Gidding, Nelson 1919-2004
GIDDING, Nelson 1919-2004
OBITUARY NOTICE—
See index for CA sketch: Born September 15, 1919, in New York, NY; died of congestive heart failure, May 2, 2004, in Santa Monica, CA. Author. Gidding was a prominent television and Hollywood screenwriter whose credits include such films as The Haunting (1964), The Andromeda Strain (1970), and Beyond the Poseidon Adventure (1979). After completing his undergraduate degree in history and literature at Harvard College in 1941, he enlisted in the U.S. Army Air Forces as a B-26 navigator during World War II. During one mission, his plane was shot down near Rome and Gidding was captured by the Germans. While a P.O.W., Gidding, who had long harbored aspirations of becoming a writer, began penning his first novel secretly, and after the war it was published as End over End (1946); later novels include The Elephant Forgets (1956) and A Banana Boat Is Leaving (1978). Gidding was first employed as a radio script writer for the show Sergeant Preston of the Yukon, which later became a television series in the mid-1950s to which he also contributed episodes. He also wrote for television shows such as Suspense, Playwrights '56, and Douglas Fairbanks Jr. Presents. His first movie credit was The Helen Morgan Story (1957); this was followed with a collaborative effort with Don Mankiewicz titled I Want to Live! (1958), which earned an Academy Award nomination.

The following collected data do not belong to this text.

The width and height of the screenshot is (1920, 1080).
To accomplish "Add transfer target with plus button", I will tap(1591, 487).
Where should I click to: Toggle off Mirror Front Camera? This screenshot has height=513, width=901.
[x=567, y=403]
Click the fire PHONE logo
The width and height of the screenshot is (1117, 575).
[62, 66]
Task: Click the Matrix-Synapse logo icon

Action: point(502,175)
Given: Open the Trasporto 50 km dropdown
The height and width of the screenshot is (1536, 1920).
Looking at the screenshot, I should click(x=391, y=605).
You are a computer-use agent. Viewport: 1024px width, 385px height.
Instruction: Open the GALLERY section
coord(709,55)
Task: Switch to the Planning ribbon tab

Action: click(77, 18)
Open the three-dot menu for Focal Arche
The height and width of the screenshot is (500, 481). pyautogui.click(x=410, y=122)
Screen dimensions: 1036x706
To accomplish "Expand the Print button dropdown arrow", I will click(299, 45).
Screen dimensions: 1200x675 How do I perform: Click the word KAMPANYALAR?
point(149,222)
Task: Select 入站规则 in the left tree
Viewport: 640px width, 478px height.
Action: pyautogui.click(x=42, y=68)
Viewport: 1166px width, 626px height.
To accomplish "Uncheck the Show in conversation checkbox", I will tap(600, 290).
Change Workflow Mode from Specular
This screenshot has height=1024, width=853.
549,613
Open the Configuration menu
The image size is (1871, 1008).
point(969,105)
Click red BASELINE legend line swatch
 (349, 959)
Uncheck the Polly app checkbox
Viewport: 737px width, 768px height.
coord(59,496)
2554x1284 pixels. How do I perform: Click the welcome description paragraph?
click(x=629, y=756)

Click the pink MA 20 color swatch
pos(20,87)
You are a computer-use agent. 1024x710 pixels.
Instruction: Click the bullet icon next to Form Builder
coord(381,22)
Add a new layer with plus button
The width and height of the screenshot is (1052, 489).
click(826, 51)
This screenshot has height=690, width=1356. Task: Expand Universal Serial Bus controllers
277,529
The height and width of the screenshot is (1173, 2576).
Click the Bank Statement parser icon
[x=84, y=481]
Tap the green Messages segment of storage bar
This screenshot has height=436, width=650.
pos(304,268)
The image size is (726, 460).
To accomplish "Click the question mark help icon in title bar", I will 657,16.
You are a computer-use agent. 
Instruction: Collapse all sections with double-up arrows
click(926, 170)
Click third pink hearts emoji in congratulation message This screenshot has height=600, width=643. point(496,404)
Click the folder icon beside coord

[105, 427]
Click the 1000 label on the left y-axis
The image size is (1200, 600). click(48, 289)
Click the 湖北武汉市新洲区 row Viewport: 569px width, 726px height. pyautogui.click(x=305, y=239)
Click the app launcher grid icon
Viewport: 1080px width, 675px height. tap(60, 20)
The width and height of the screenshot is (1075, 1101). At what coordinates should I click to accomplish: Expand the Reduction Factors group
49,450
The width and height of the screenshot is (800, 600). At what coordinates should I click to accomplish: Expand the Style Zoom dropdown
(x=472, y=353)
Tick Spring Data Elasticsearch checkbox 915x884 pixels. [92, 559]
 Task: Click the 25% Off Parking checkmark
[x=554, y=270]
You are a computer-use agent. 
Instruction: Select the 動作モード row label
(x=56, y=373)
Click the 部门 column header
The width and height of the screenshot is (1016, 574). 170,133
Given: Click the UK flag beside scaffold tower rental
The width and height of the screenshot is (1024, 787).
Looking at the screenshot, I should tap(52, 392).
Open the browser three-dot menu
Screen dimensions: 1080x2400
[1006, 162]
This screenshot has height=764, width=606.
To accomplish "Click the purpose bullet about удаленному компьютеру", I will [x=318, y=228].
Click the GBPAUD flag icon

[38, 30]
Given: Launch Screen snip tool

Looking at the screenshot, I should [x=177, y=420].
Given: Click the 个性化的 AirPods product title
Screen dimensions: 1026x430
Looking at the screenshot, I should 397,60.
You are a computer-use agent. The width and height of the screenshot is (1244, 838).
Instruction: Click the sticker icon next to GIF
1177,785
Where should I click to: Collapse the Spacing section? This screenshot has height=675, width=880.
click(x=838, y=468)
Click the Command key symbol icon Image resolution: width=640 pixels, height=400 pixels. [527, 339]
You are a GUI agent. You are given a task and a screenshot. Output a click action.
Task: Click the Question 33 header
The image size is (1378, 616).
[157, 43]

Many more credits would come during a career that reached into the 1990s, including Onionhead (1958), The Lost Command (1966), The Hindenburg (1975), and The Mummy Lives (1993). Until 2003, Gidding also taught students how to write screen adaptations at the University of Southern California.
OBITUARIES AND OTHER SOURCES:
PERIODICALS
Los Angeles Times, May 7, 2004, p. B14.
New York Times, May 14, 2004, p. A25.
Times (London, England), June 10, 2004, p. 33.